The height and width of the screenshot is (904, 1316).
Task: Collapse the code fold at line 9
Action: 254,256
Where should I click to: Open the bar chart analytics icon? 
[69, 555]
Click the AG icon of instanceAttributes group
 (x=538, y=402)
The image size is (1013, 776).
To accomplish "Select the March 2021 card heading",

---

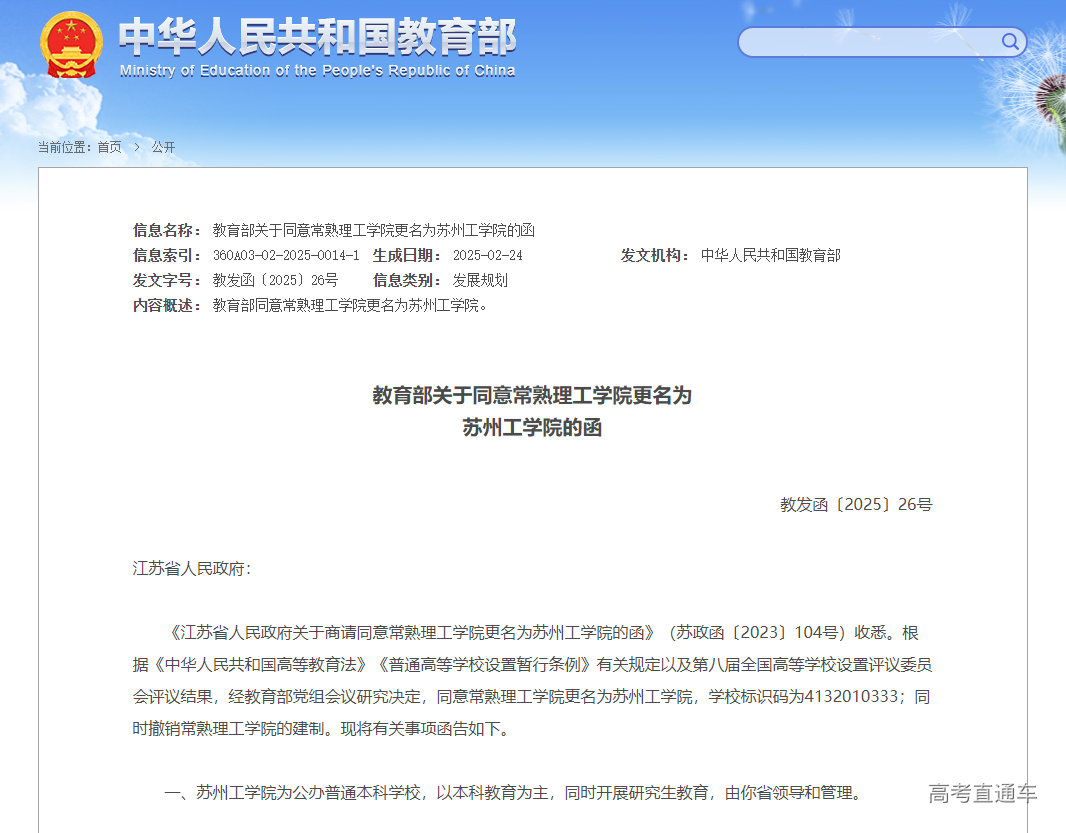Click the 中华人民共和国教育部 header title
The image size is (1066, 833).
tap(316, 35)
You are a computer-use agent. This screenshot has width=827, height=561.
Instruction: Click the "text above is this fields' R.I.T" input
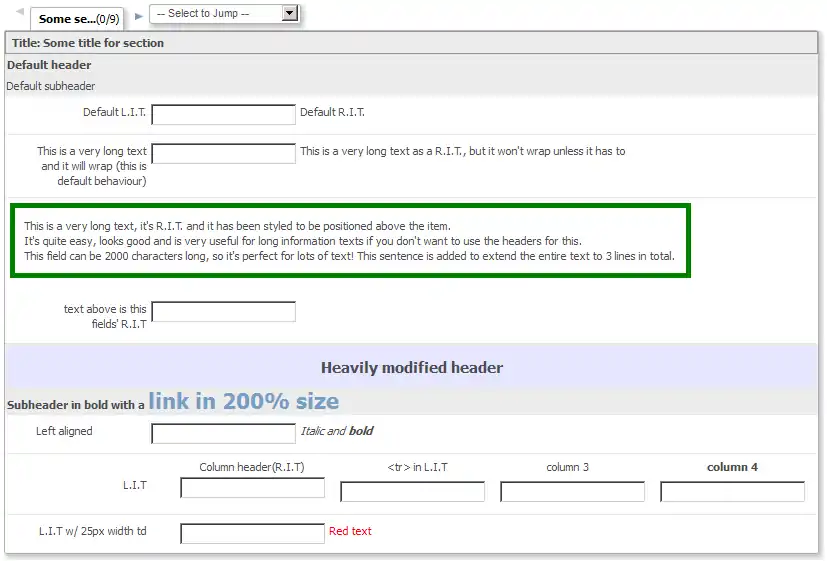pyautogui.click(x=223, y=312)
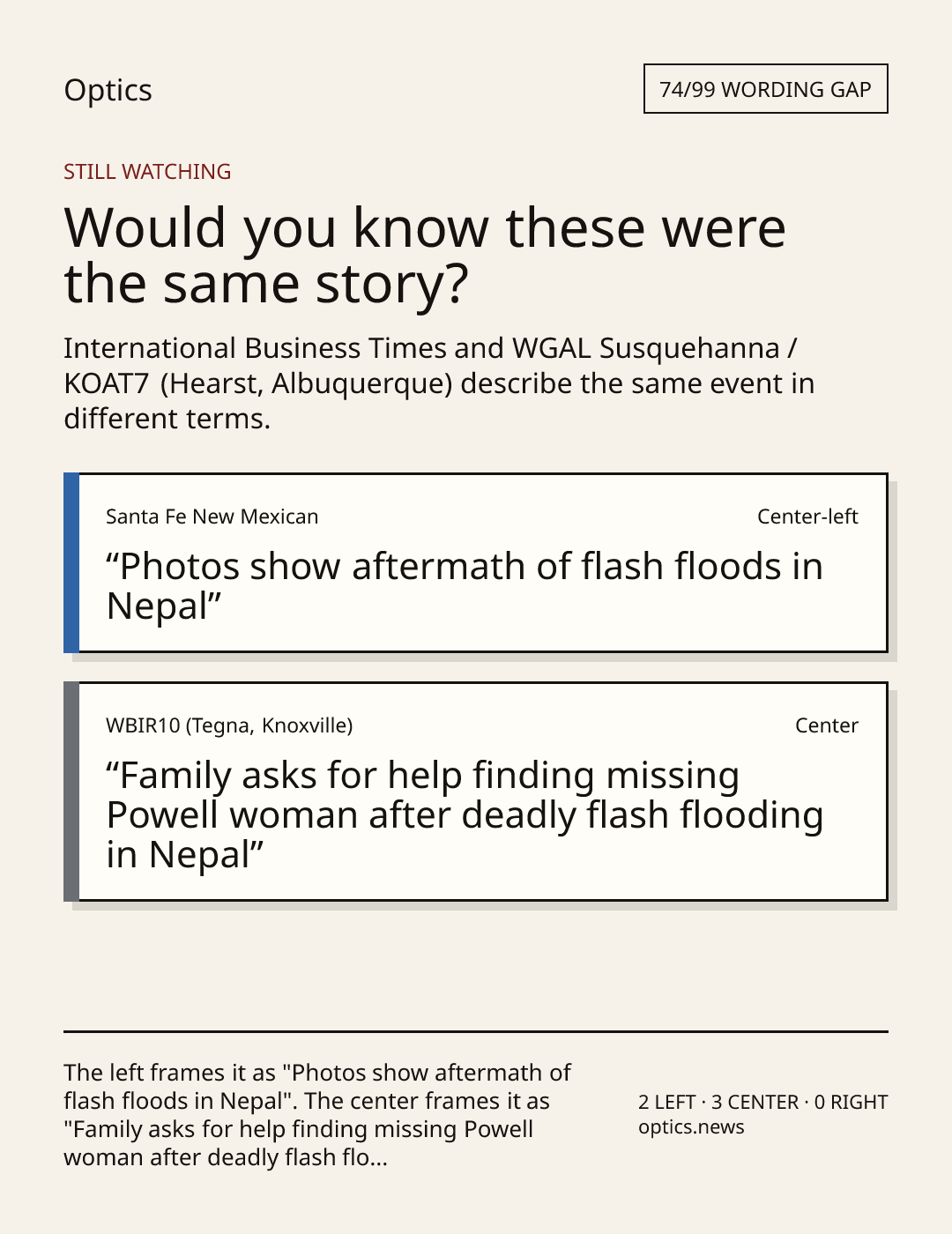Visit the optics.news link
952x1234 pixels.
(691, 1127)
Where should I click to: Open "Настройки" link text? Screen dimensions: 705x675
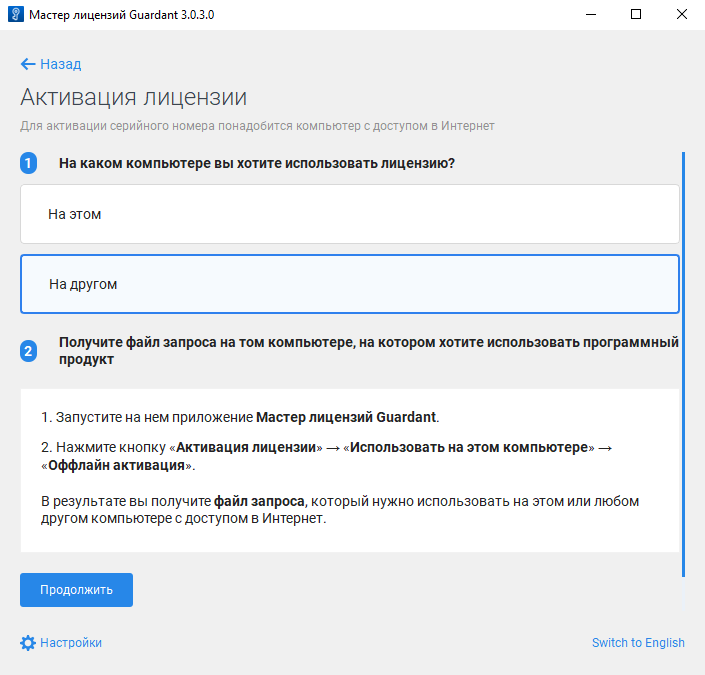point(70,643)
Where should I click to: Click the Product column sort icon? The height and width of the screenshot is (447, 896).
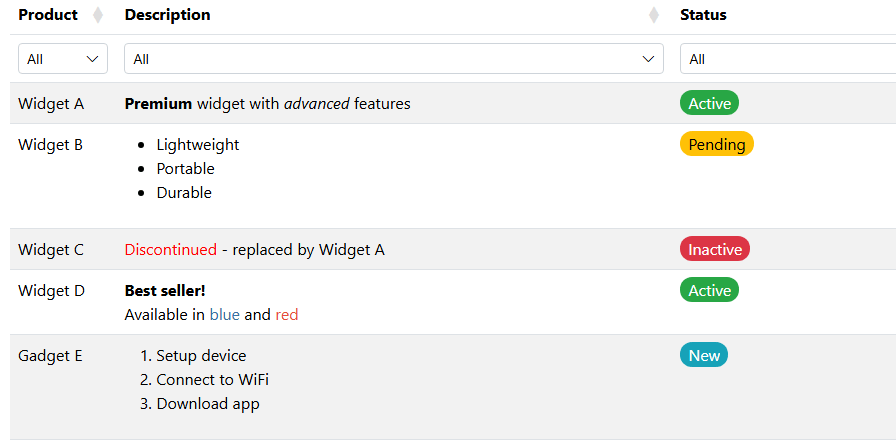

* * *

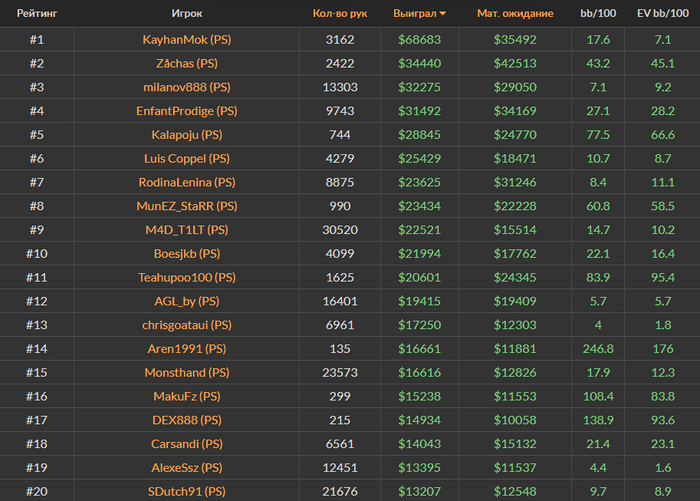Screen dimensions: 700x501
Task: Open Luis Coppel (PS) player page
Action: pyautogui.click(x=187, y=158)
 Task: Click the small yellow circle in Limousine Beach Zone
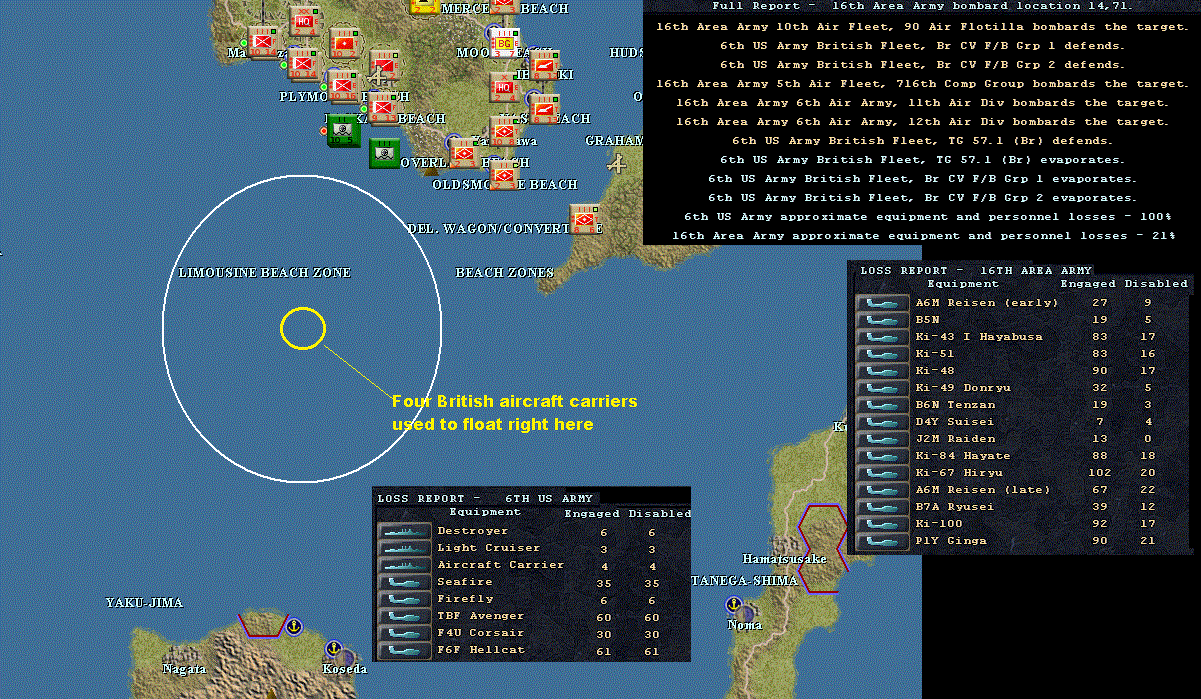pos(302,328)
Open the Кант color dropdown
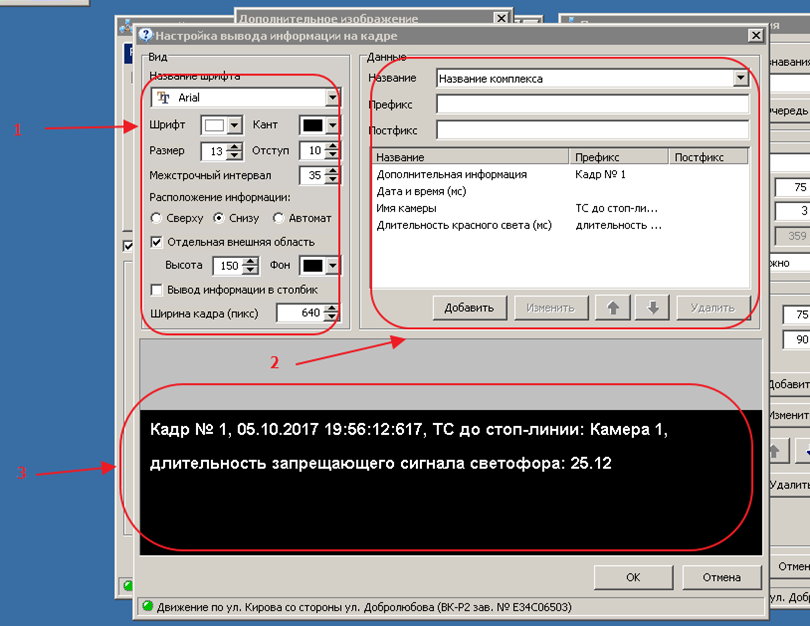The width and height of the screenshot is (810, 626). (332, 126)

**INSTRUCTIONS FOR THE TASK**
Scan the listing above for the line that has "Where should I click to: Open the", then copy exactly from that line through the line that has "the March 2021".

**FINAL ANSWER**
Where should I click to: Open the bar chart analytics icon? 
[69, 555]
Click the AG icon of instanceAttributes group
 (x=538, y=402)
The image size is (1013, 776).
To accomplish "Select the March 2021 card heading",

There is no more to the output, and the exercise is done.